Ad analizzare i numeri è Mimmo Palmieri, Segretario Generale dello SPI CGIL, oltre 18.500 iscritti in provincia e una presenza capillare, in 93 comuni del territorio: "il dato complessivo è già di per sé significativo dal punto di vista demografico: il 41% dei cremonesi è in pensione. Un dato che, se esteso al livello regionale, è allarmante".
È entrando nel merito della qualità delle pensioni erogate che, secondo Palmieri, le preoccupazioni aumentano: "estremamente preoccupante è il tema della distribuzione del reddito, che non lascia le pensioni esenti da disuguaglianze e povertà". Sono infatti circa il 65% (76.541) le pensioni di importo inferiore a 1.000€, mentre sono 17.048 le pensioni che superano i 2280€ lordi.
Un'altra grande criticità evidenziata dal Sindacato Pensionati della CGIL è il divario di genere: "se da un punto di vista quantitativo le pensioni erogate si suddividono in un 45% a pensionati uomini e 55% a donne, da un punto di vista qualitativo il divario è enorme: per gli uomini l'importo di erogazione medio è di 1.514,28€, contro gli 833,38€ per le donne". Una differenza di quasi 700€ mensili, in media, per i redditi pensionistici da anzianità e vecchiaia.

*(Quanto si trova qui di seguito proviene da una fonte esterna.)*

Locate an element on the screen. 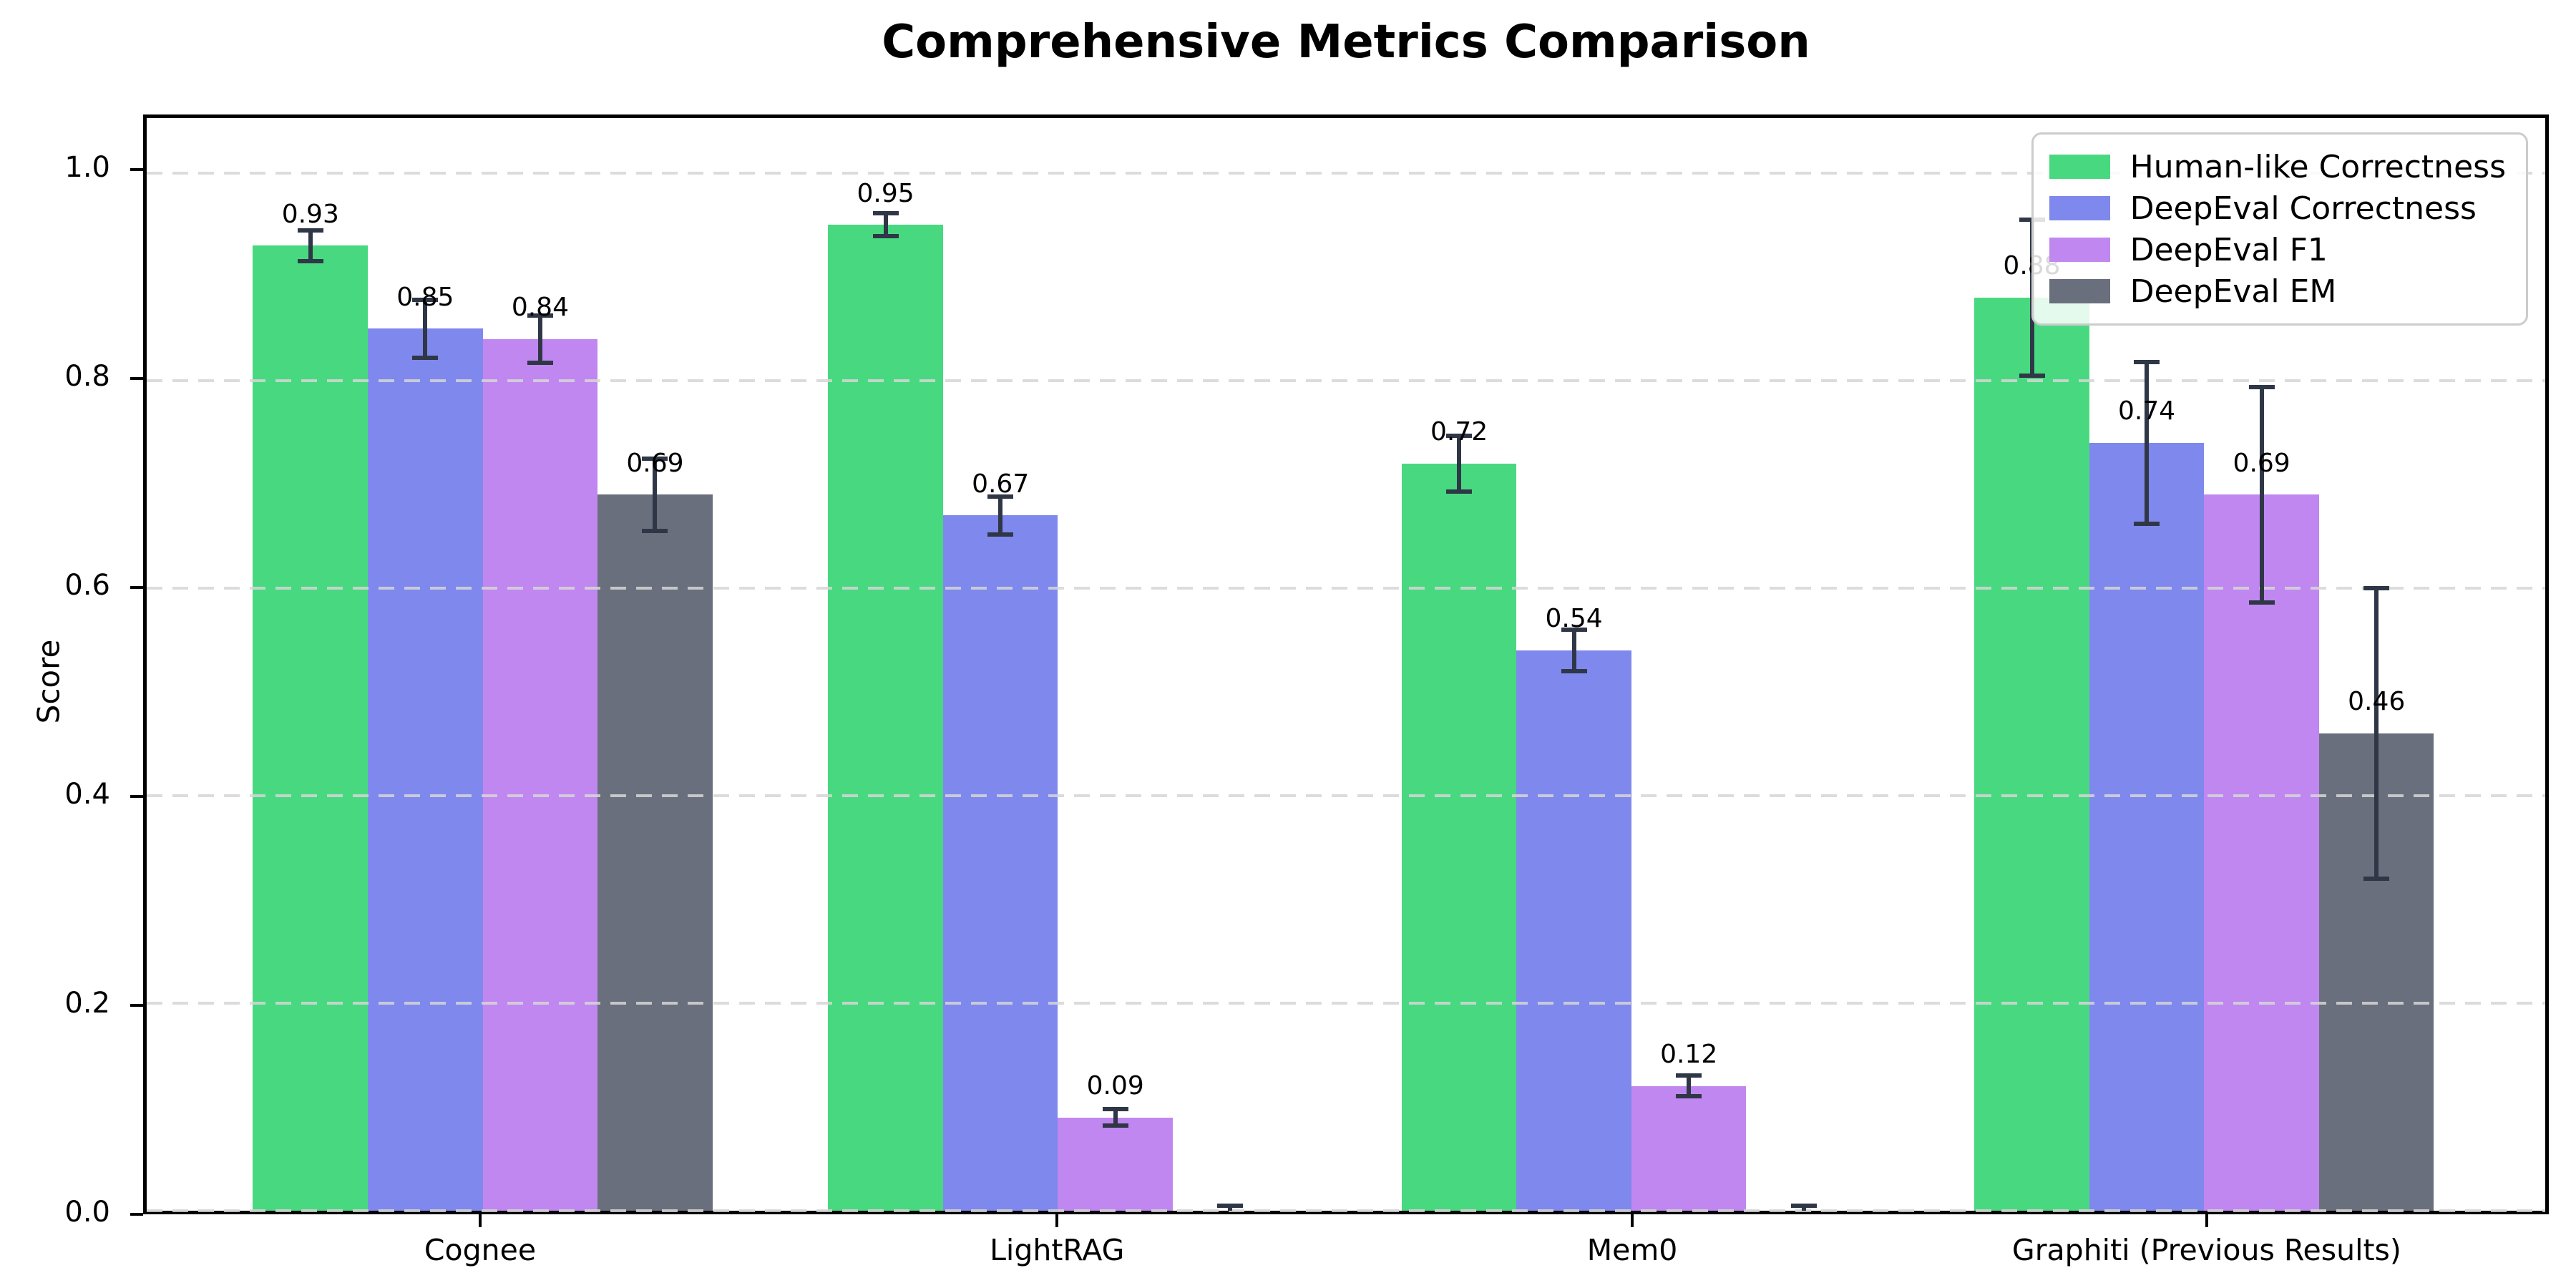 The image size is (2576, 1288). bar-value-label: 0.72 is located at coordinates (1459, 432).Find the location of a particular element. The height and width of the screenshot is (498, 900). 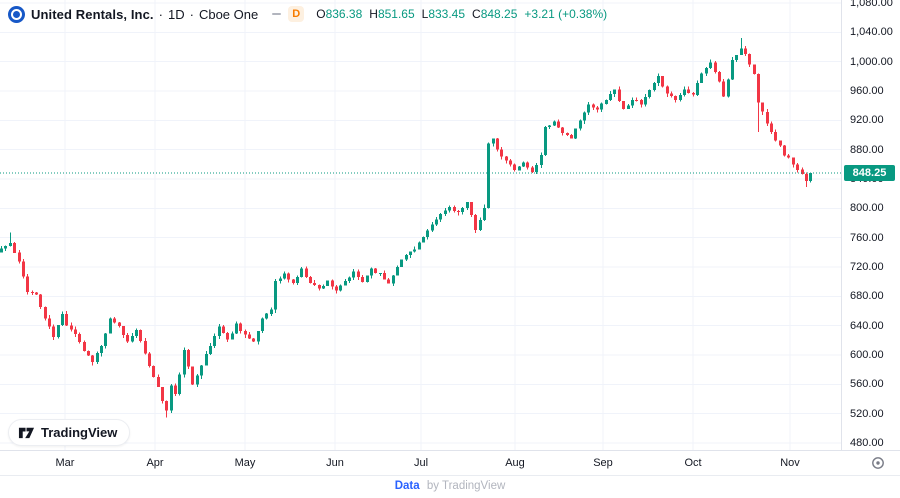

price-axis-label: 760.00 is located at coordinates (867, 238).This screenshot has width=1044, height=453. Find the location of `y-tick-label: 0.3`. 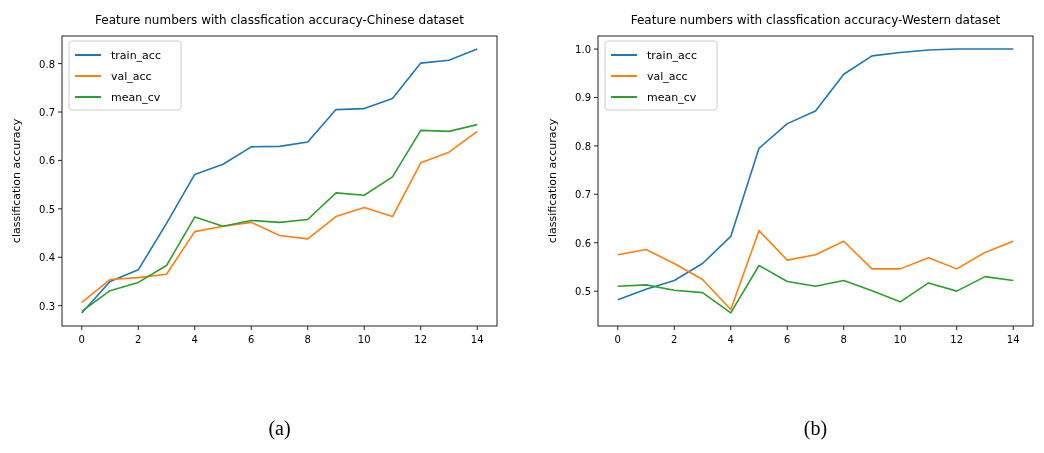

Sul piano nazionale la CGIL avanza da tempo delle proposte che hanno l'obiettivo di garantire trattamenti dignitosi ed equi, rapportati al costo della vita, richieste rivendicate in piattaforme siglate unitariamente a CISL e UIL, affinché si approvi una vera riforma delle pensioni. "È indispensabile superare la Legge Monti-Fornero che fa danni ancora oggi, basterebbero pochi punti: flessibilità in uscita da 62 anni o 41 di contributi e una garanzia per giovani, precari e discontinui, così come riconoscere il valore dei lavori gravosi e precoci e superare definitivamente le differenze di genere. Bisogna garantire il potere di acquisto di chi ha lavorato una vita e oggi viene ancora trattato come un bancomat e non arriva a fine mese".
Palmieri prosegue poi con una valutazione di quanto fatto finora dal Governo Meloni: "Continua a fare cassa sui pensionati peggiorando il meccanismo di perequazione e taglia le rivalutazioni a partire da redditi medio-bassi. Vengono riviste al ribasso le aliquote di rendimento per i dipendenti pubblici".
"Siamo scesi in piazza e continueremo a farlo - conclude il Segretario Generale dello SPI - perché nessuna delle nostre richieste, che rappresentano i bisogni di milioni di pensionati e che reputiamo semplicemente di buonsenso, trova risposta da questo governo, che anzi decide ancora una volta di fare CASSA sui pensionati, privilegiando, ancora una volta, chi evade, chi ha speculato sulle crisi."